Les Bretons s’éclairent encore au charbon

Ici on parle des futurs champs d’éoliennes marines à Saint-Brieuc et Groix, là on s’interroge sur la mise en œuvre de la centrale au fuel de Landivisiau. Ici, on se demande quand sera fini l’EPR de Flamanville chargé de sécuriser la Bretagne nord, là on suit les délicats débuts de l’hydrolienne d’Ouessant. Dans le secteur de l’alimentation électrique, ça bouge en Bretagne.

Mais pour l’instant, la réalité est plus abrupte : les Bretons s’éclairent encore au charbon. Du moins une partie d’entre eux, via la centrale à charbon de Cordemais (Loire-Atlantique) d’une puissance de 1200 mégawatts. A peu près l’équivalent d’un millier d’éoliennes standard. Jusqu’en 2018, une tranche de cette centrale fonctionnait également au fuel mais elle a été définitivement arrêtée et les jours du charbon sont également comptés. D’ici 2022, les centrales alimentées avec ce combustible devront avoir fermé et les cheminées de plus de 200 mètres de haut ne cracheront plus ces fumées dont on sait à quel point elle nuisent au climat.

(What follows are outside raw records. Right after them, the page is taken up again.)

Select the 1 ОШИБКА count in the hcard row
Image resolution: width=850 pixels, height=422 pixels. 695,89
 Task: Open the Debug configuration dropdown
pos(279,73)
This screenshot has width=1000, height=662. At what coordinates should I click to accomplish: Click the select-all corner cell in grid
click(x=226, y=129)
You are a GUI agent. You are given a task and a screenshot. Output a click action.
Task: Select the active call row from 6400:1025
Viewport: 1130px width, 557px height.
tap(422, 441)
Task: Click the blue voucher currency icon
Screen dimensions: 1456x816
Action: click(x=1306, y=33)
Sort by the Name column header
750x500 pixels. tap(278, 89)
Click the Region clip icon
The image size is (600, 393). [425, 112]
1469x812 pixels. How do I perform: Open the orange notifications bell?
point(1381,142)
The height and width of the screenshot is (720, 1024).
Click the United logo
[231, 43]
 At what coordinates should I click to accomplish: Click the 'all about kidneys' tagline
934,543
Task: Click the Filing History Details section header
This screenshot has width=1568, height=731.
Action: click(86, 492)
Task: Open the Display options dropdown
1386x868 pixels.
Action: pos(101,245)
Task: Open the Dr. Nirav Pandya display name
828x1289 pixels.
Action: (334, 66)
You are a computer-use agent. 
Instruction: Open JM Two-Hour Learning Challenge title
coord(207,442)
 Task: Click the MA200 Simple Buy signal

Cordemais sera-t-elle alors complètement rayée de la carte pour laisser la place aux énergies nouvelles encore balbutiantes en Bretagne ? Ce n’est pas l’option sur laquelle travaille Edf. L’opérateur veut conserver cette unité de production mais en la faisant fonctionner avec de la biomasse, en l’occurrence des pellets, ce combustible produit à partir de résidus de bois et de déchets verts. 160.000 tonnes de pellets seraient nécessaires chaque année, en conservant une part de 20 % au charbon, nécessaire pour faire monter les fours en haute température.

Edf n’est d’ailleurs pas la seule à pousser en faveur de cette reconversion du site dans un mode de combustion plus vertueux. Les syndicats eux aussi appuient fortement cette option car la centrale emploie environ 400 salariés, sans compter toutes les activités annexes liées au transport du charbon, du port de Montoir-de-Bretagne jusqu’à Cordemais.

En ce mois de novembre, le projet Ecobust d’Edf arrive sur la table. Des réunions publiques sont d’ores et déjà programmées pour en présenter les contours. L’opérateur aura ensuite un an pour peaufiner ce projet et solliciter l’autorisation de conserver et reconvertir la centrale de Cordemais. Ce n’est pas joué d’avance mais il est probable que l’opérateur bénéficiera de nombreux soutiens locaux pour la survie de cette unité de production déjà durablement inscrite dans le paysage de Loire-Atlantique, avec ses cheminées dressées comme des phares grimpant jusqu’aux nuages.